Falando em retorno financeiro – afinal, não podemos fingir que este não é um tópico relevante – o público tende a movimentar mais eventos que têm artistas com grandes números em plataformas digitais e maior visibilidade, o que resulta em ingressos com valor elevado e inacessíveis para as pessoas que moram em comunidades, às quais a maior parte dos rappers se direciona nas letras.

Rappers underground não rendem tanto lucro em comparação com o “hip hop mainstream”, que são aqueles que estão sempre no topo do Spotify, em alta no Youtube e aparecem até em rede nacional, como L7nnon e Filipe Ret, mas que não tem como “marca” o grito da favela como, por exemplo, Kmilla CDD e MC Marechal.

A problemática dos ingressos caros que resultam em um público mais elitista não é de agora. Em entrevista ao Podcast Flow, o rapper DK47 fala sobre a importância da mensagem furar a bolha e chegar tanto nas comunidades quanto na elite.

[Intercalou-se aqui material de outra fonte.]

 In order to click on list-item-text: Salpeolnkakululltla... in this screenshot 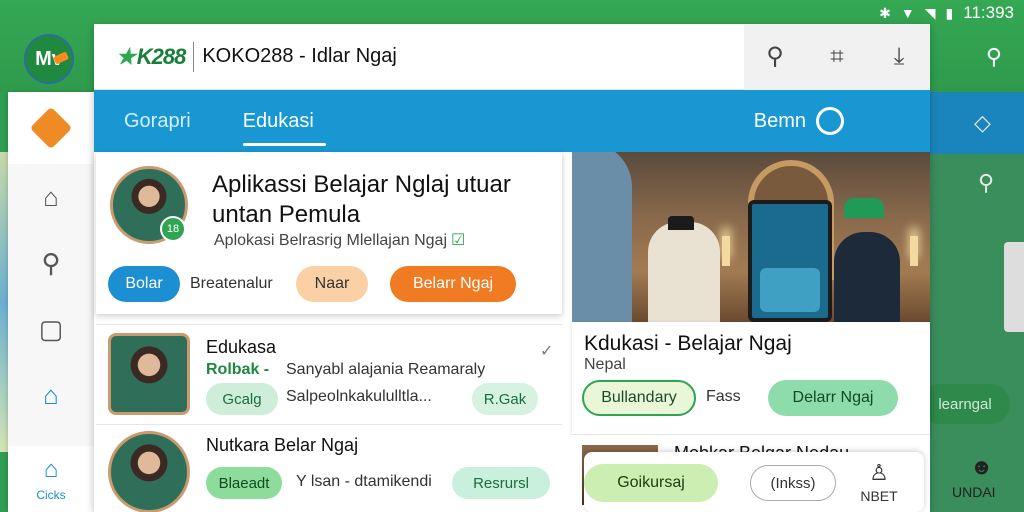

“O rap chega tanto em quem não tem noção do que acontece nas favelas, quanto em quem mora na favela e não tem noção do que acontece na política, pois muitas vezes essa pessoa trabalha 12h por dia, preocupada em fazer dinheiro para se alimentar e sobreviver”, comenta DK47.

Ainda na conversa, DK sugere que seria interessante que os próprios artistas da cena tivessem a iniciativa de organizar festivais desse tipo. O acesso aos cantores seria mais fácil, teríamos a inclusão de nomes que são esquecidos por grandes organizações e o lucro poderia retornar para a comunidade.

A ideia foi colocada em prática. O rapper Orochi, dono da gravadora Mainstreet Records, anunciou oficialmente o primeiro Mainstreet Festival. O evento acontecerá no dia 05 de maio de 2023 no Rio Centro, localizado no Rio de Janeiro. Entretanto, na line up, apenas artistas que fazem parte da gravadora, modesta presença de mulheres, sem artistas menores em termos de expressão e o preço do ingresso também não agradou.

Ainda em 2022, quando foi divulgada a line up do Rep Festival, a repercussão negativa em cima do nome de Luísa Sonza fez com que a organização voltasse atrás e substituísse a cantora pelo rapper Don L.

A cobrança por um festival com a presença de mais mulheres e rappers underground está acontecendo. Representatividade não é um favor, é uma forma de demonstrar respeito a cultura e ideais do hip hop. Entretanto, da mesma forma que os organizadores precisam se mobilizar com atenção, cientes de que não é “qualquer artista” que serve, essa cobrança precisa sair das redes sociais e ser compatível com os comportamentos do público.

É necessária uma mudança na estrutura, se não, novamente teremos nomes como Luísa Sonza preenchendo os lugares de Flora Matos, Tasha e Tracie, NINA, Budah, Kmila CDD, Mc Luanna, Dalsin, Sant e ADL. E assim, a favela não vence.